Exercise set -
A. Please list every kind of eligible research organization named in the funding notice below.
B. According to the funding notice below, what share of the full economic cost is generally funded?

Text under study -

Funding opportunity

Funding opportunity: Experimental medicine grants: Dec 2020

You can apply for funding through the Medical Research Council’s Experimental Medicine Panel.

Up to £10 million a year is available for research into the causes, progression and treatment of human disease through experimental intervention in humans. Your proposal can focus on any disease.

You must be based at an eligible organisation.

There is no limit to the amount of funding you can apply for or the length of your project. We generally fund 80% of the full economic cost. Your research organisation must fund the remaining 20%.

This is an ongoing scheme with awards made every six months.

Who can apply

You should be based at an eligible research organisation, which includes:

  • higher education institutions
  • UKRI-approved independent research organisations or NHS bodies
  • government-funded organisations
  • MRC institutes
  • MRC units and partnership institutes
  • institutes and units funded by other research councils.

Recorded data -
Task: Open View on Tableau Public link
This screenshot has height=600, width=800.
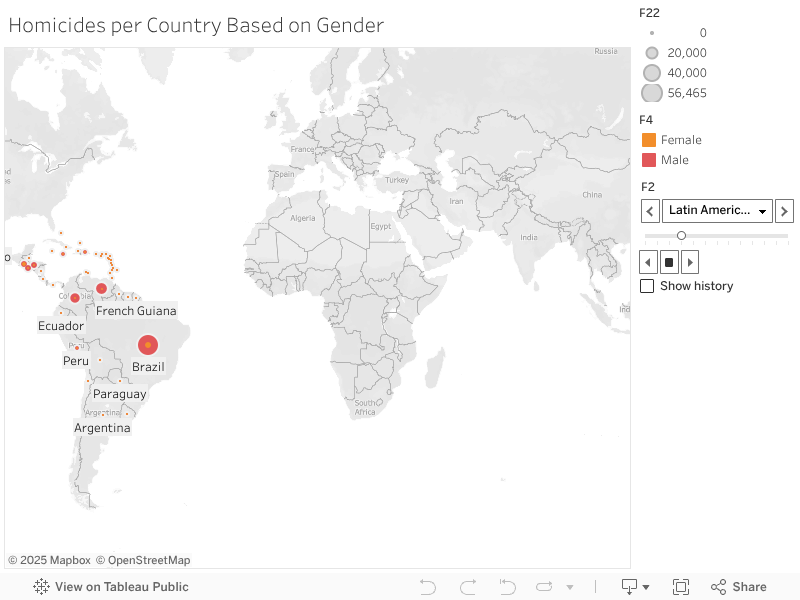Action: (x=111, y=587)
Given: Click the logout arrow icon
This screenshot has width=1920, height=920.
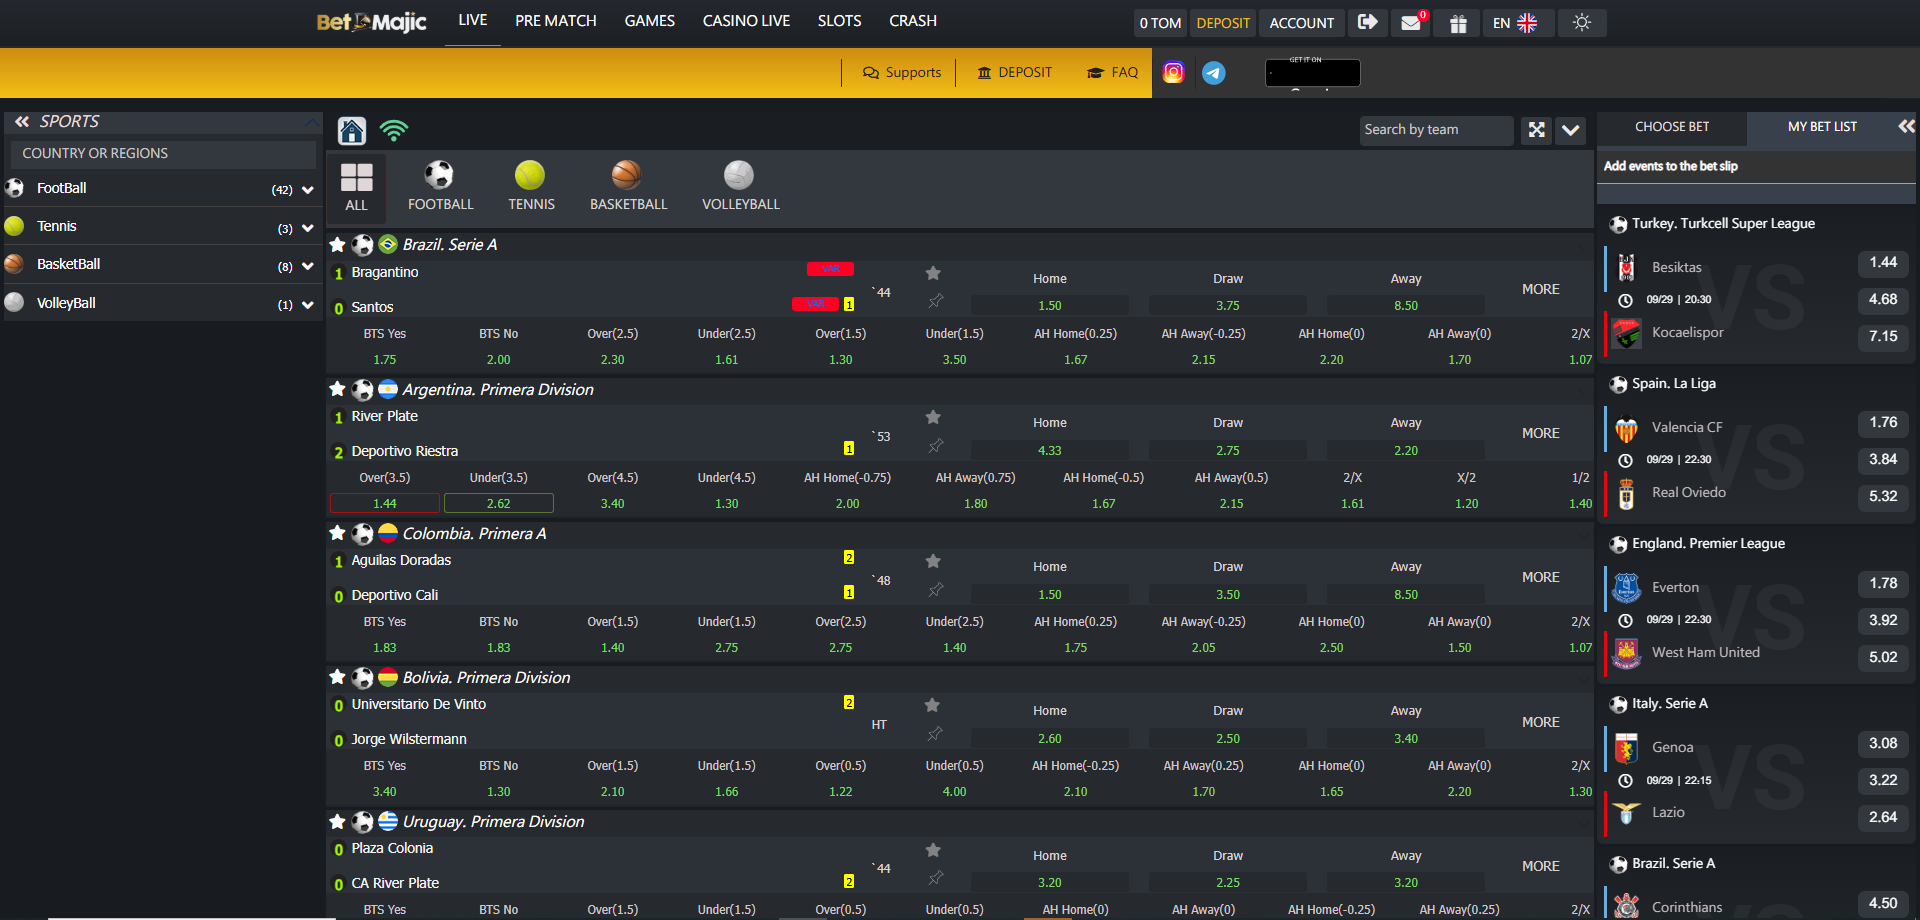Looking at the screenshot, I should [x=1367, y=22].
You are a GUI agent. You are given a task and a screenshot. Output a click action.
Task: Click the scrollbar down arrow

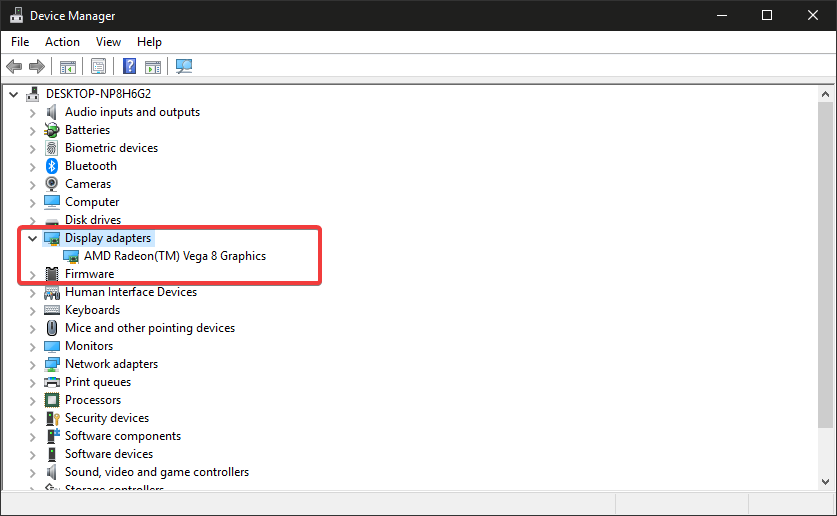(x=824, y=481)
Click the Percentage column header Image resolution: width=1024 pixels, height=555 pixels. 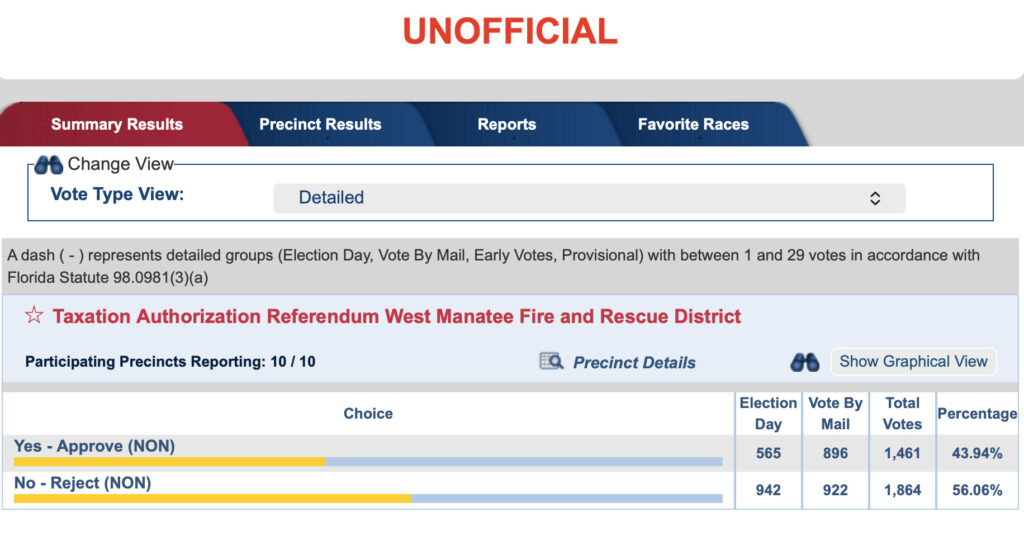coord(977,413)
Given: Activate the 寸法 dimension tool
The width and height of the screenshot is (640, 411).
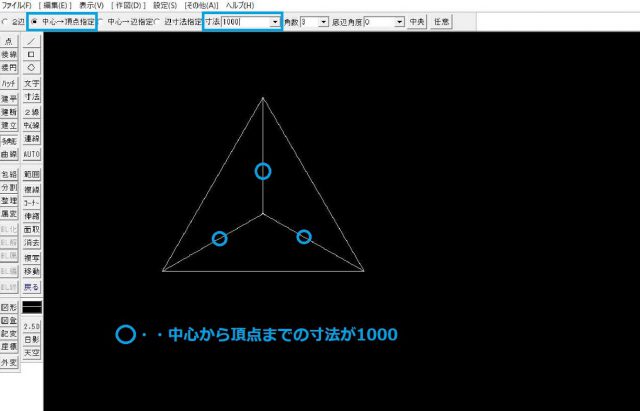Looking at the screenshot, I should click(x=31, y=98).
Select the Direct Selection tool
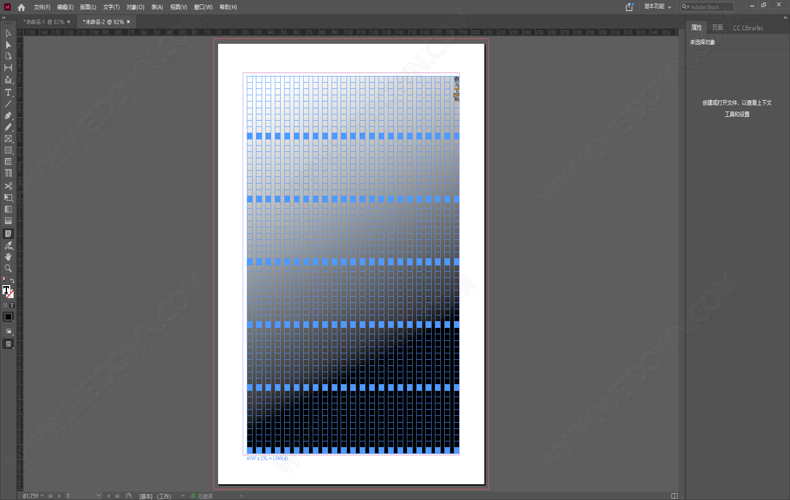Screen dimensions: 790x500 click(8, 45)
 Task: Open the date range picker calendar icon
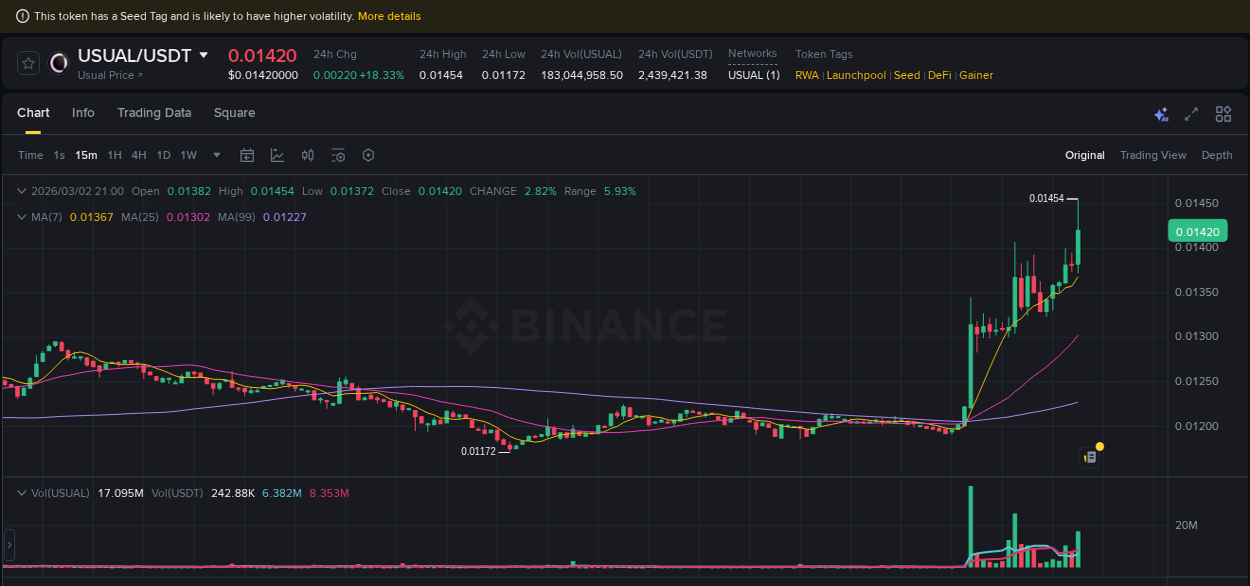247,155
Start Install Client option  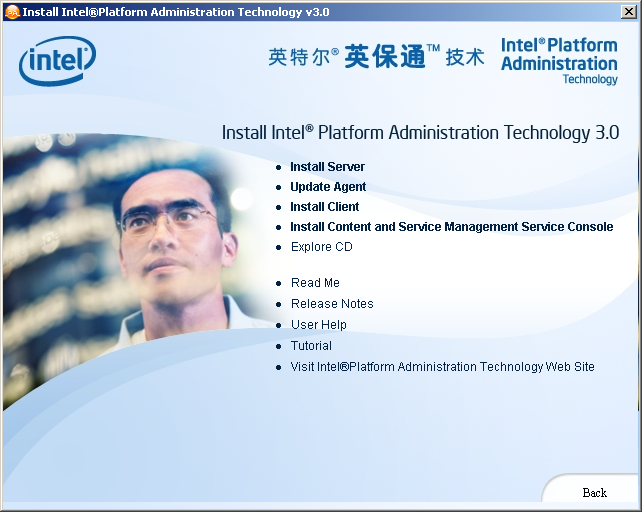pyautogui.click(x=324, y=206)
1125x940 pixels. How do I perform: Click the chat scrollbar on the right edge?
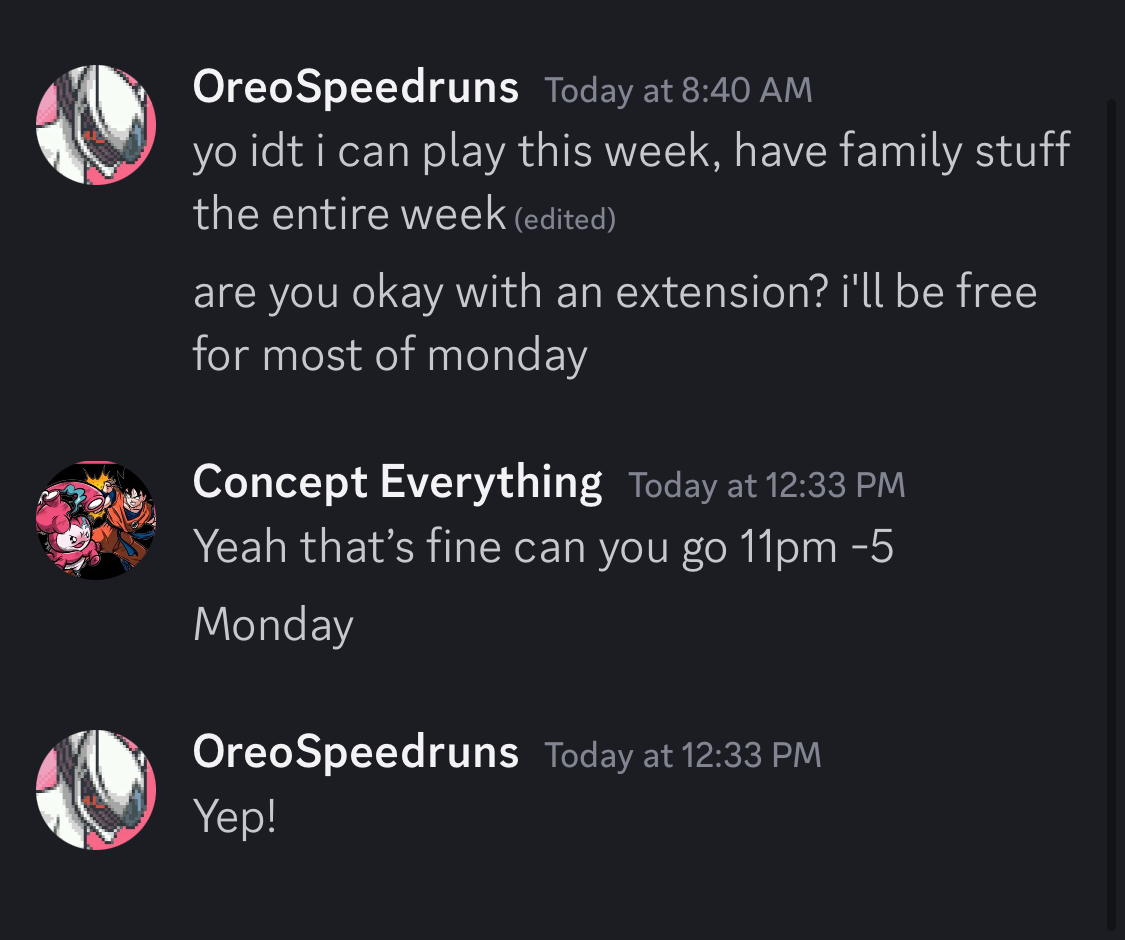coord(1111,517)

Solutions to each task -
A.
- higher education institutions
- UKRI-approved independent research organisations or NHS bodies
- government-funded organisations
- MRC institutes
- MRC units and partnership institutes
- institutes and units funded by other research councils

B. 80% of the full economic cost.